Property investors often ignore the option to invest in commercial property because they don’t think they can afford the deposit or it appears to be just too complicated. Even some Residential investors with a substantial portfolio under their belt actively avoid getting to know how commercial property works.
I can totally understand both points of view. The industry has played a good game at surrounding commercial property dealings in a shroud of mystique. It took me quite a while to even partially break through. It looks tempting from the outside and occasionally some epic stories leak out, but it is difficult to see what is going on and a certain amount of alchemy must be required, right? This is simply not true, yes we need to learn some new skills, but it wasn’t much harder than first having to learn how to invest in residential properties.

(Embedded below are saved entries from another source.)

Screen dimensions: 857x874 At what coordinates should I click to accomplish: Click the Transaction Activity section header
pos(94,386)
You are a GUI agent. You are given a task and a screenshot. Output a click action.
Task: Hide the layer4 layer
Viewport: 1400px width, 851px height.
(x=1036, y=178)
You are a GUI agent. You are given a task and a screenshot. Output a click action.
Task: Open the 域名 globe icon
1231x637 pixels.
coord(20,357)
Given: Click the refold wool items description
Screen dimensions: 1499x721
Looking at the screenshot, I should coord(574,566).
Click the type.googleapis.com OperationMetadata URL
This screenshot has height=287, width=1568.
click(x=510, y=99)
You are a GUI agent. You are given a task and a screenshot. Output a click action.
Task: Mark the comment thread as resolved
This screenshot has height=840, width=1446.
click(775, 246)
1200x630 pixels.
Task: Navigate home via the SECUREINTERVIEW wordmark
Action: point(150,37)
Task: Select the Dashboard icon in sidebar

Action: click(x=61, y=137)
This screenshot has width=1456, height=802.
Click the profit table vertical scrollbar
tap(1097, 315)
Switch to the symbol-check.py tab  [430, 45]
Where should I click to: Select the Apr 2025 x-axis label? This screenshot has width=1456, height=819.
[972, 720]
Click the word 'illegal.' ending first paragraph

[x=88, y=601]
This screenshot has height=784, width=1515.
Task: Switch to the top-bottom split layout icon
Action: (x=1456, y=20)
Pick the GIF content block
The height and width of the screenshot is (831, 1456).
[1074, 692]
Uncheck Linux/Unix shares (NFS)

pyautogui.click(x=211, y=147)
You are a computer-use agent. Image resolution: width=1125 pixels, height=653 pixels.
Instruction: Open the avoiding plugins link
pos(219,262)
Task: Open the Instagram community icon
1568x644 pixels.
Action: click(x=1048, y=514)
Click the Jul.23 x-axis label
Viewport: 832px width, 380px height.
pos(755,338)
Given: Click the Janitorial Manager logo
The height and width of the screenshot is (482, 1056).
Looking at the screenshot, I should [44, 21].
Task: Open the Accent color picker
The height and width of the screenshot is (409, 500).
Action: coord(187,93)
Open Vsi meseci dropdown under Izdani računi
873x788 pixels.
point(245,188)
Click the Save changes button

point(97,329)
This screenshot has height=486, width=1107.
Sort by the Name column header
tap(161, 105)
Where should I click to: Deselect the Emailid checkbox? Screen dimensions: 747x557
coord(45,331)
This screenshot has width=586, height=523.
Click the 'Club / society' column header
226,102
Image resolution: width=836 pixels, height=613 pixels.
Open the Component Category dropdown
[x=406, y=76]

So lets deal with the question, or excuse: “I don’t think I have enough money to buy any commercial real estate”. Here are some strategies and ideas to help you overcome the finance question.
Typically a deposit for commercial property will be between 30%-40%
1. Do you already have a residential portfolio?
If you have an existing portfolio I would really challenge you to think about whether you can’t afford a deposit for a commercial property? Could you refinance some of your portfolio and access some money or perhaps you could do what we did which was to actually sell some residential property and use the proceeds to buy your first commercial investment. Now I am not advocating that you just go out there and change everything, but I am pushing you to ask yourself is it a lack of available funds, or a lack of confidence that is holding you back from investing in some good commercial property deals? If so, simply improve your knowledge by reaching out and educating yourself.
…you could do what we did which was to actually sell some residential property…
2. No Jerry, I really don’t have any money!
If you have been lucky enough to play the Board game Cashflow 101 from Robert Kiyosaki then you will have picked up lots of lessons from the experience. The game is all about getting out of the rat race by buying income producing assets. You can choose small deals or big deals to invest in, but the bigger deals cost more money. I have played the game many times and still learn new things each time I play. One of the clear lessons for me is when there is lots of money around the table and I don’t have much myself, it is a good idea to turnover over the big deals anyway so I can sell them to those that need them. That way I can build up my investment pot. It is just the same in real life, finding and selling bigger deals to investors can bring you much needed cash.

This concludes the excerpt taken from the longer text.